Si l'expert-comptable, à la demande de son client, informe des tiers, clients, fournisseurs, banquiers ou acquéreurs, il prendra soin de limiter les informations à fournir à ce qui est nécessaire à sa mission et il veille à se ménager la preuve formelle de l'autorisation qui lui a été donnée.
L'expert-comptable insère dans les contrats de travail du personnel du cabinet le rappel du devoir de discrétion.
Limites du devoir de discrétion
Le devoir de discrétion n'est opposable à l'autorité judiciaire:
ni en matière pénale,
ni en matière civile, au titre de l'obligation d'apporter son concours à la justice en vue de la manifestation de la vérité.
Il n'est pas opposable au confrère chargé du contrôle qualité des prestations d'un membre de l'Ordre.

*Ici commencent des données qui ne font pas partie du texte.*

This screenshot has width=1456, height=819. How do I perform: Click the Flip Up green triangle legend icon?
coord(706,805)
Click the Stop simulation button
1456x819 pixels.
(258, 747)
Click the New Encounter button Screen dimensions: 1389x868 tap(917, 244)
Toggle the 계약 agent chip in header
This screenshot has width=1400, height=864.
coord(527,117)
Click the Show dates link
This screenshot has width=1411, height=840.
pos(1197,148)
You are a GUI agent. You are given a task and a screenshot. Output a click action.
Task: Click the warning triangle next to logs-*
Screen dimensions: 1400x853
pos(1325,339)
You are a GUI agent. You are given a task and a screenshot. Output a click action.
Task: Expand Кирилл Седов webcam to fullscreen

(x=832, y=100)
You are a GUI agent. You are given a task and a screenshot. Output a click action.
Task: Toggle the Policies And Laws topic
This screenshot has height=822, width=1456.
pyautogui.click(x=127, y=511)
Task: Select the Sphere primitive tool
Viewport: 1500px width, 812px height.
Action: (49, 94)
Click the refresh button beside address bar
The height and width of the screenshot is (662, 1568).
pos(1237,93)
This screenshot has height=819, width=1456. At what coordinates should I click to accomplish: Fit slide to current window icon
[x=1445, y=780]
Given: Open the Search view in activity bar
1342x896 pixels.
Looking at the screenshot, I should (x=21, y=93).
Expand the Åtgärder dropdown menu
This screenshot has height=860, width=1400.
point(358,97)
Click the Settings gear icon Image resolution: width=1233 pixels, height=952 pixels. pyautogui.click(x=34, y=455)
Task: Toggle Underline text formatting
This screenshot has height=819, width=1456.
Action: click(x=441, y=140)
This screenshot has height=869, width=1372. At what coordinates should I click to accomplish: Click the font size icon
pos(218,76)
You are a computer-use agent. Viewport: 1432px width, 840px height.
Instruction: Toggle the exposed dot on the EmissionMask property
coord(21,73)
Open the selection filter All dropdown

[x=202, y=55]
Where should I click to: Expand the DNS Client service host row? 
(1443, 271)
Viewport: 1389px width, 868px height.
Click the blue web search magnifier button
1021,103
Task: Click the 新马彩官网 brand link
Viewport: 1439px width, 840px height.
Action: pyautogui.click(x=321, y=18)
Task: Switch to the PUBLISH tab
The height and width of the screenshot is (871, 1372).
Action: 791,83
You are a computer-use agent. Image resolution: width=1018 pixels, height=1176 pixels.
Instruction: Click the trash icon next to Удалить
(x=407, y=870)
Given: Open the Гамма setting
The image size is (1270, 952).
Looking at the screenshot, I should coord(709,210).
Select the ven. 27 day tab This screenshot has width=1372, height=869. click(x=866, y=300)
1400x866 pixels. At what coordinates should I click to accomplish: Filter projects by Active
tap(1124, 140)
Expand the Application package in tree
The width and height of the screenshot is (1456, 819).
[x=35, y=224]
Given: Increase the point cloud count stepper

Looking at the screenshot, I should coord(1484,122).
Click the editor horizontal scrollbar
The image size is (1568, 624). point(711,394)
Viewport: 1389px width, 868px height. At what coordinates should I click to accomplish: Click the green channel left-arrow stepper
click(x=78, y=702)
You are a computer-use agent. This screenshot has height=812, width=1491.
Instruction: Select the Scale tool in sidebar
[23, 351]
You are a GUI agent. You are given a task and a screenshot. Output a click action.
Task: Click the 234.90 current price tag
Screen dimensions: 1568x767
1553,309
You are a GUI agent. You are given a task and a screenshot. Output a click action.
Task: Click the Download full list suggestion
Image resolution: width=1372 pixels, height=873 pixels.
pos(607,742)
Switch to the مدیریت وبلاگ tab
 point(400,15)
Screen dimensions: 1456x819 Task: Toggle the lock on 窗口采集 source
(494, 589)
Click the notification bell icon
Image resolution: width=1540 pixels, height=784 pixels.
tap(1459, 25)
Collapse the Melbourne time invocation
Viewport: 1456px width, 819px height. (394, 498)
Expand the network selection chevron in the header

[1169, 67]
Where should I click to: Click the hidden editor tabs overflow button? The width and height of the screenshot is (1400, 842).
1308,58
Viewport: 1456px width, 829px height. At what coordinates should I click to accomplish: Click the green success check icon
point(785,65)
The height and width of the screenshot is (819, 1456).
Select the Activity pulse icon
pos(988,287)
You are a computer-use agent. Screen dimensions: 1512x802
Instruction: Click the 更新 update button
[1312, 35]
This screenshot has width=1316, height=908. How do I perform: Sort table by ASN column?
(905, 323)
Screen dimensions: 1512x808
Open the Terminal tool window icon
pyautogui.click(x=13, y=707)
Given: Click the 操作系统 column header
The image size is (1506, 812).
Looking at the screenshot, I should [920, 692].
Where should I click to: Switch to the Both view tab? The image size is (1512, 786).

Le devoir de discrétion peut être aménagé par la convention liant l'expert-comptable à son client.
Conséquences de la méconnaissance du devoir de discrétion
L'atteinte à l'obligation de discrétion peut conduire, en cas de préjudice, à la mise en jeu de la responsabilité civile de l'expert-comptable.
Dans tous les cas où des divulgations intempestives auraient causé un préjudice, notamment en permettant à un tiers de prendre un avantage sur le client, les conséquences financières peuvent être importantes (par exemple, en cas de rupture de crédits ou de pourparlers).